从不同目录python中的多个文件读取特定数据

我需要从每个文件中读取相关数据并将其存储在合理的数据结构中。

我需要这样显示的所有数据,这样我才能获得FFA应付1的平均值-应付5 对于10个文件夹中的每个3个文件夹,依次类推。

大致表示为:

从不同目录python中的多个文件读取特定数据

在这里为冗长的问题python新手致歉!非常感谢所有帮助。

import os
import csv
import statistics

def main():
    values = {}
    ffaResults = {}
    lingualResults = {}
    ppaResults = {}

    dir = os.path.join("fmriroi","roi_data")
    subdirs = os.listdir(dir)
    for subdir in subdirs:
        subdirpath = os.path.join(dir,subdir)
        subsubdirs = os.listdir(subdirpath)
        for subsubdir in subsubdirs:

            if subsubdir == "ffa":
                dirpath = os.path.join(subdirpath,subsubdir)
                files = os.listdir(dirpath)
                for filename in files:
                    path = os.path.join(dirpath,filename)
                    with open(path,"r") as f:
                        content = csv.reader(f,delimiter=" ")
                        for row in content:
                            if "cope" in row[1]:
                                name = row[1].split("/")[1]
                                if not name in values:
                                    ffaResults[name] = [float(row[6])]
                                else:
                                    ffaResults[name].append(float(row[6]))  

            if subsubdir == "lingual_gyrus":
                dirpath = os.path.join(subdirpath,delimiter=" ")
                        for row in content:
                            if "cope" in row[1]:
                                name = row[1].split("/")[1]
                                if not name in lingualResults:
                                    lingualResults[name] = [float(row[6])]
                                else:
                                    lingualResults[name].append(float(row[6]))

            if subsubdir == "ppa":
                dirpath = os.path.join(subdirpath,delimiter=" ")
                        for row in content:
                            if "cope" in row[1]:
                                name = row[1].split("/")[1]
                                if not name in ppaResults:
                                    ppaResults[name] = [float(row[6])]
                                else:
                                    ppaResults[name].append(float(row[6]))
    res = {}
    
    for k in ffaResults:
        res[k] = statistics.mean(values[k])
    print(res)

if __name__ == "__main__":
    main()

输出:必填

从不同目录python中的多个文件读取特定数据

gao421184686 回答:从不同目录python中的多个文件读取特定数据

我同意评论中@Silveris的建议。
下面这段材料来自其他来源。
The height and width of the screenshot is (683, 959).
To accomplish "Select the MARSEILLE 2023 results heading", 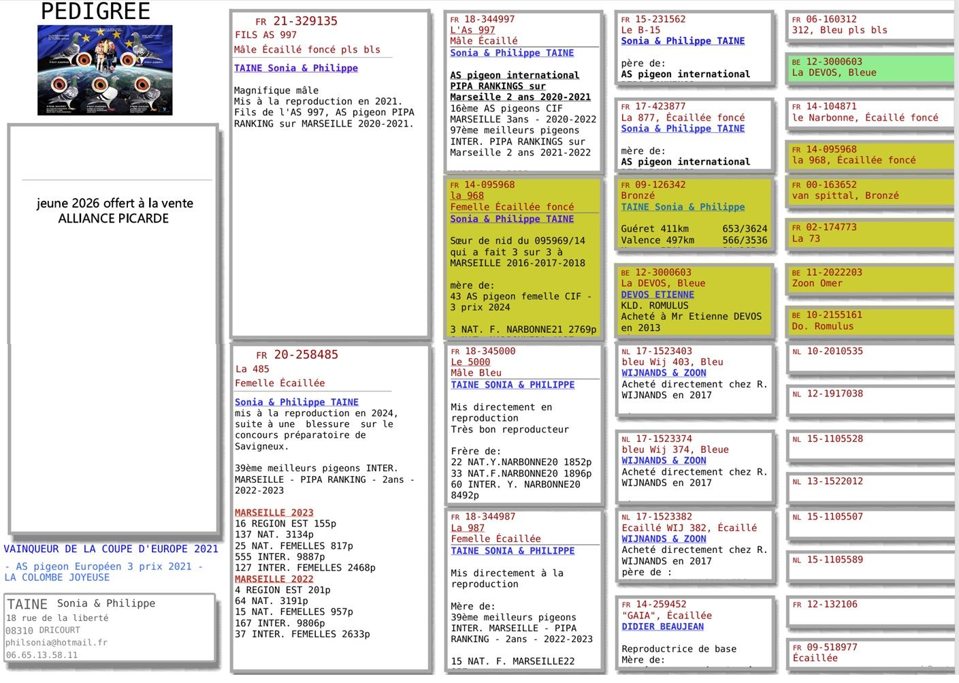I will [x=274, y=513].
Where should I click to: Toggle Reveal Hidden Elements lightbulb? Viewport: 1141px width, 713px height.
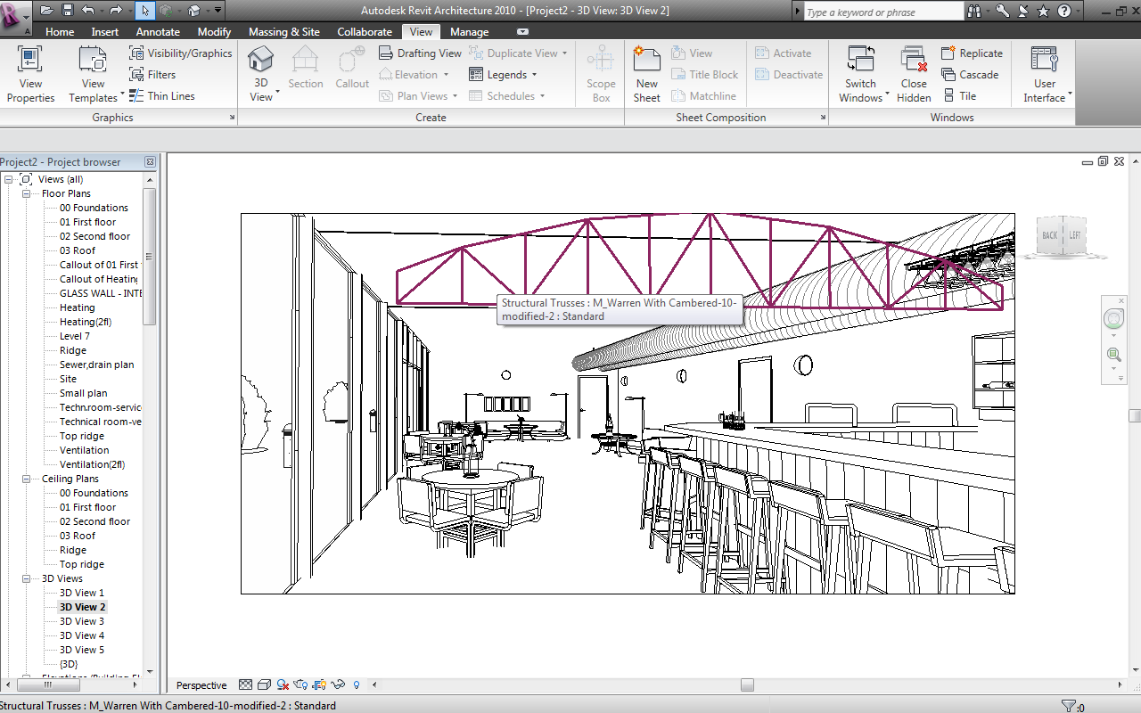click(x=357, y=685)
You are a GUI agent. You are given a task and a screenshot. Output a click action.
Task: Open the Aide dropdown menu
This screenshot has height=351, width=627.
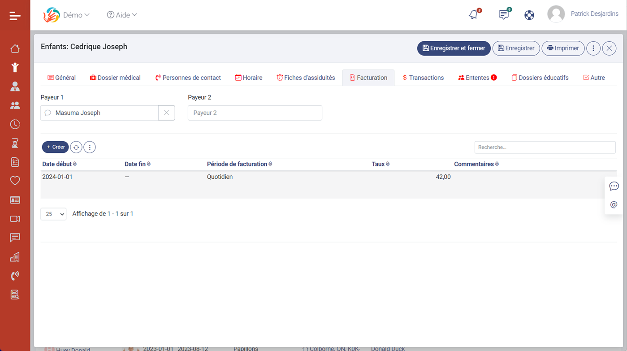click(x=122, y=15)
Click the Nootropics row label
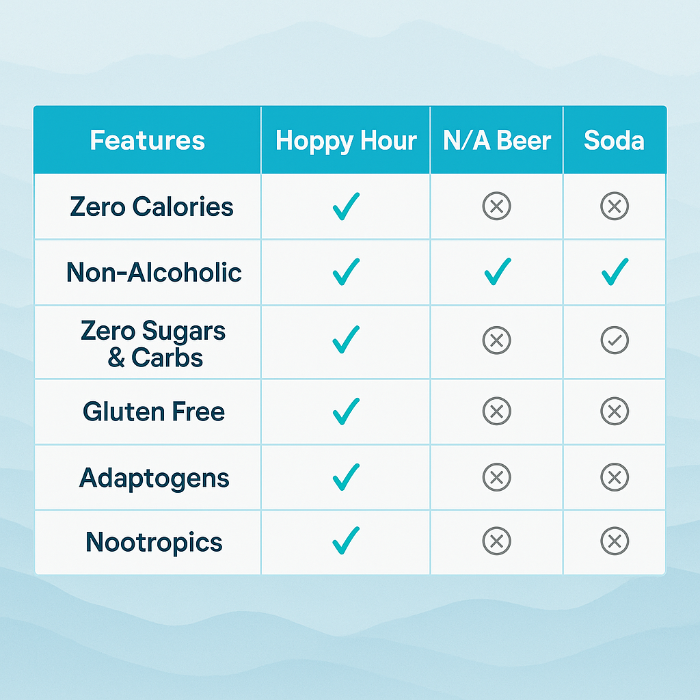The width and height of the screenshot is (700, 700). click(x=154, y=542)
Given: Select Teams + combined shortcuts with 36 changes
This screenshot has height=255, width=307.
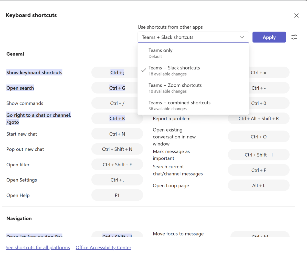Looking at the screenshot, I should tap(179, 105).
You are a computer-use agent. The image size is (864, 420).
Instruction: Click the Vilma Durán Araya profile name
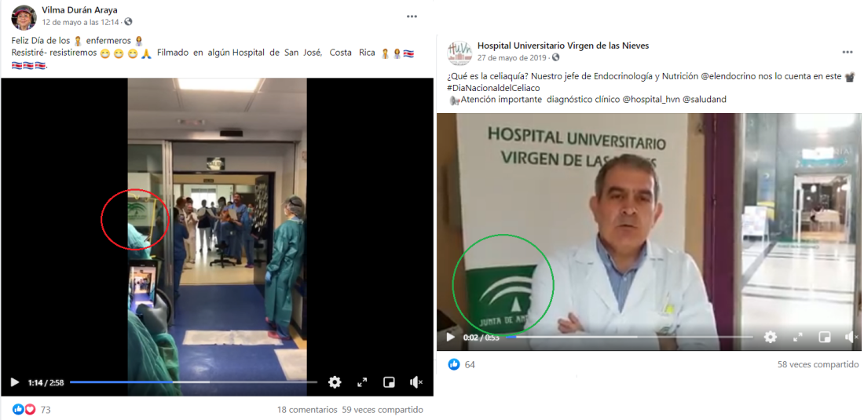[x=79, y=10]
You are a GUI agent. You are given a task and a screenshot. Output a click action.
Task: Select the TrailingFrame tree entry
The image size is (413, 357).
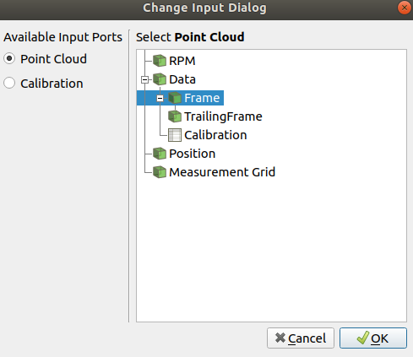(x=223, y=116)
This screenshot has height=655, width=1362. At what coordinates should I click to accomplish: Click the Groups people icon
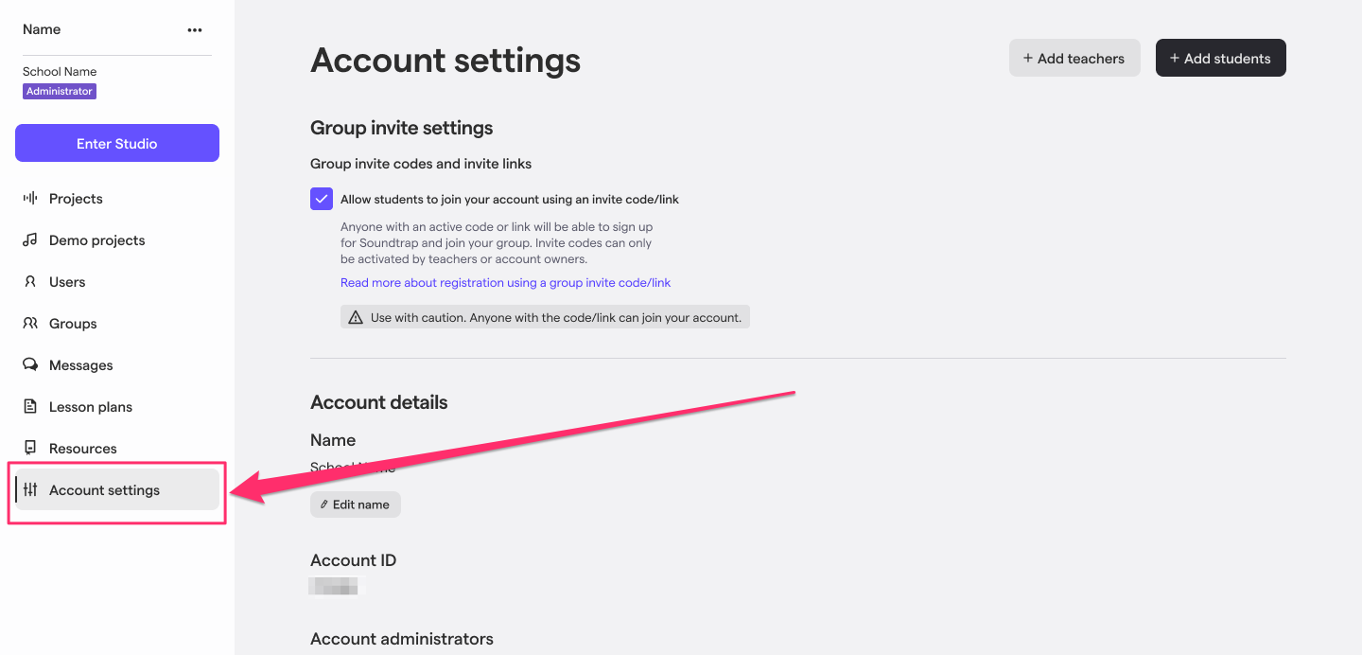pyautogui.click(x=30, y=324)
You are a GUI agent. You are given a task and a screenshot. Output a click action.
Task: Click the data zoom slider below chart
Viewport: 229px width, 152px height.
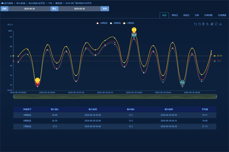tap(115, 96)
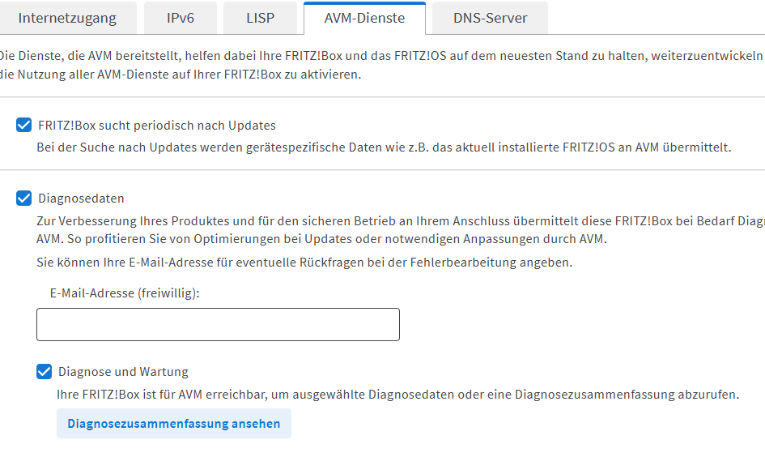
Task: Click the 'E-Mail-Adresse (freiwillig):' field label
Action: 125,293
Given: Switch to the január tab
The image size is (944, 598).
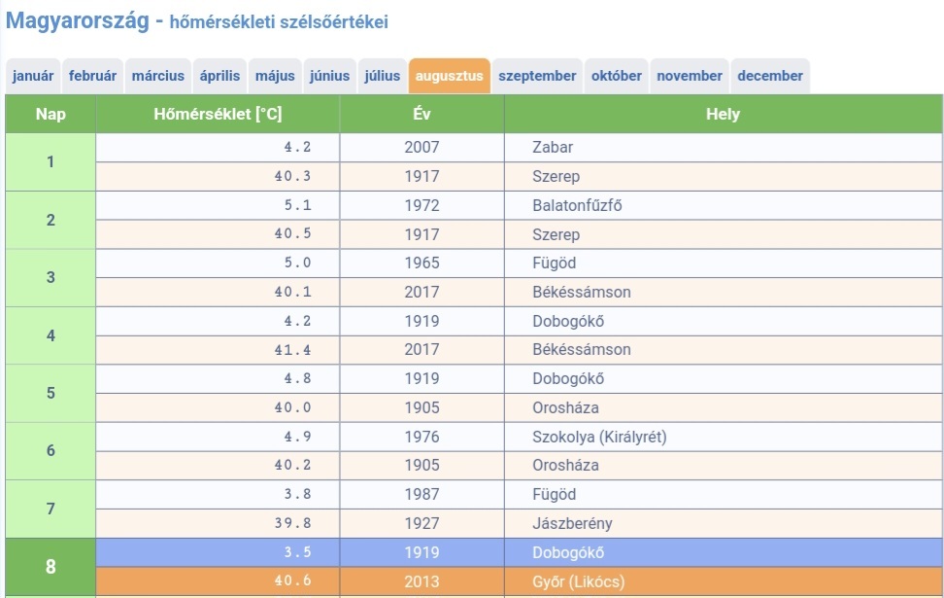Looking at the screenshot, I should coord(32,75).
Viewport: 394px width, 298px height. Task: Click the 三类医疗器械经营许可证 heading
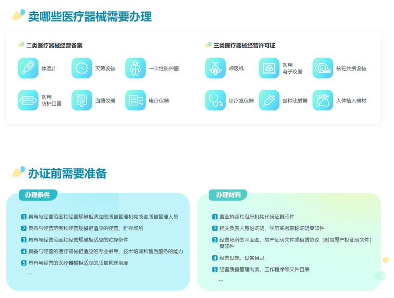pyautogui.click(x=244, y=45)
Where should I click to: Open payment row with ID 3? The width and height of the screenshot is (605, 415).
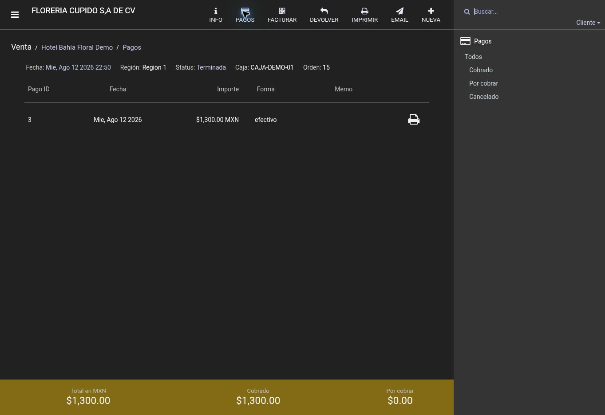[x=226, y=120]
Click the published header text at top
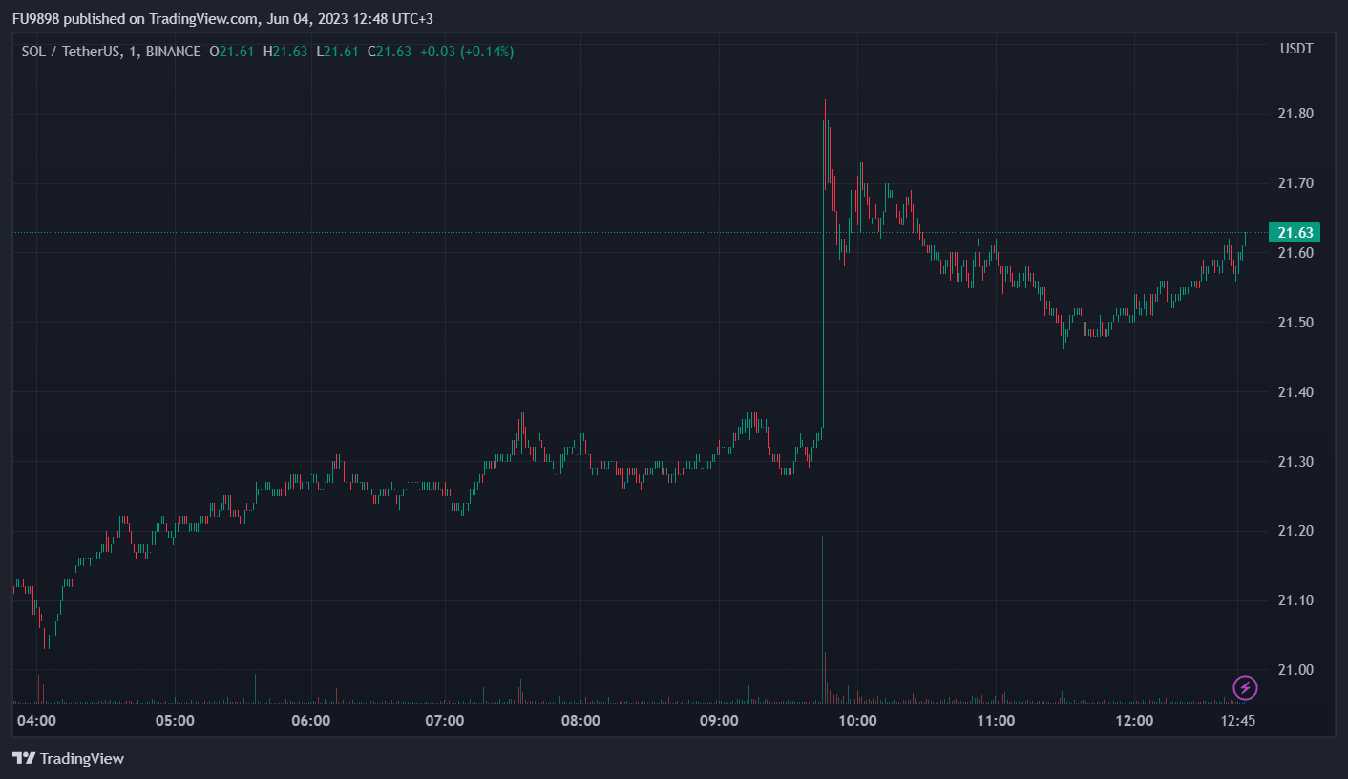The height and width of the screenshot is (779, 1348). tap(222, 19)
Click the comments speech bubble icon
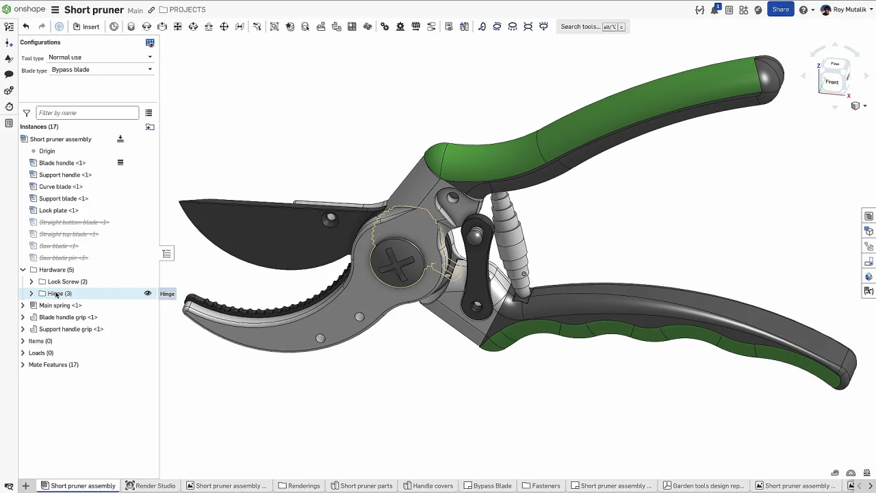Viewport: 876px width, 493px height. [x=9, y=74]
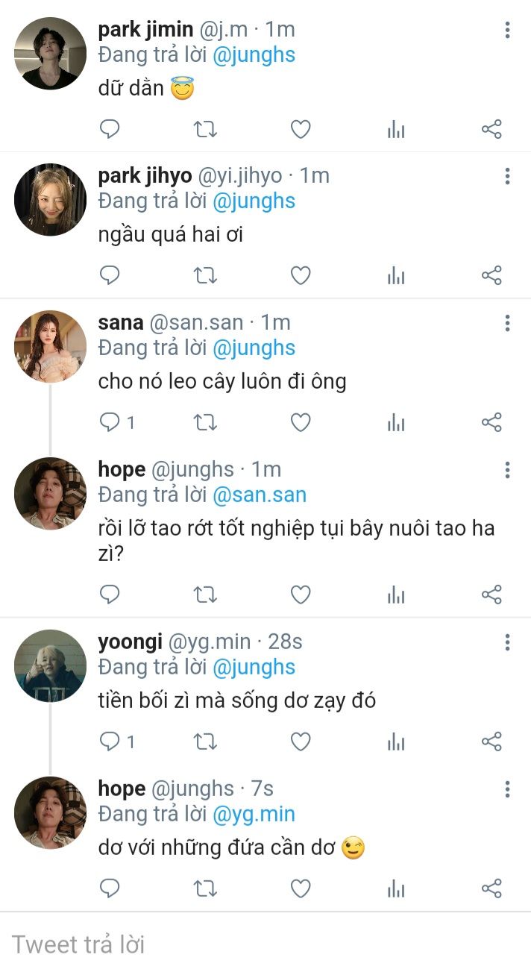Screen dimensions: 531x978
Task: Like sana's tweet about leo cây
Action: [x=301, y=423]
您可以将我的代码用于单个文件:

import re

datas = []

with open('file.txt','r',encoding='utf-8') as f:
    lines = f.readlines()
    i = 1
    data = {}
    for line in lines:
        cope = [item for item in line.split() if re.match(rf'cope{i}',item)]
        if cope != []:
            data[''.join(cope)] = line.split()[5]
            i += 1

datas.append(data)
,

以下是我添加到您的代码中的代码:

import os
import csv
import pprint
import statistics

def main():
    values = {}
    ffaResults = {}
    lingualResults = {}
    ppaResults = {}

    dir = os.path.join("fmriroi","roi_data")
    subdirs = os.listdir(dir)
    for subdir in subdirs:
        subdirpath = os.path.join(dir,subdir)
        subsubdirs = os.listdir(subdirpath)
        for subsubdir in subsubdirs:

            if subsubdir == "ffa":
                dirpath = os.path.join(subdirpath,subsubdir)
                files = os.listdir(dirpath)
                for filename in files:
                    path = os.path.join(dirpath,filename)
                    with open(path,"r") as f:
                        content = csv.reader(f,delimiter=" ")
                        for row in content:
                            if "cope" in row[1]:
                                name = row[1].split("/")[1]
                                if not name in values:
                                    ffaResults[name] = [float(row[6])]
                                else:
                                    ffaResults[name].append(float(row[6]))  

            if subsubdir == "lingual_gyrus":
                dirpath = os.path.join(subdirpath,delimiter=" ")
                        for row in content:
                            if "cope" in row[1]:
                                name = row[1].split("/")[1]
                                if not name in lingualResults:
                                    lingualResults[name] = [float(row[6])]
                                else:
                                    lingualResults[name].append(float(row[6]))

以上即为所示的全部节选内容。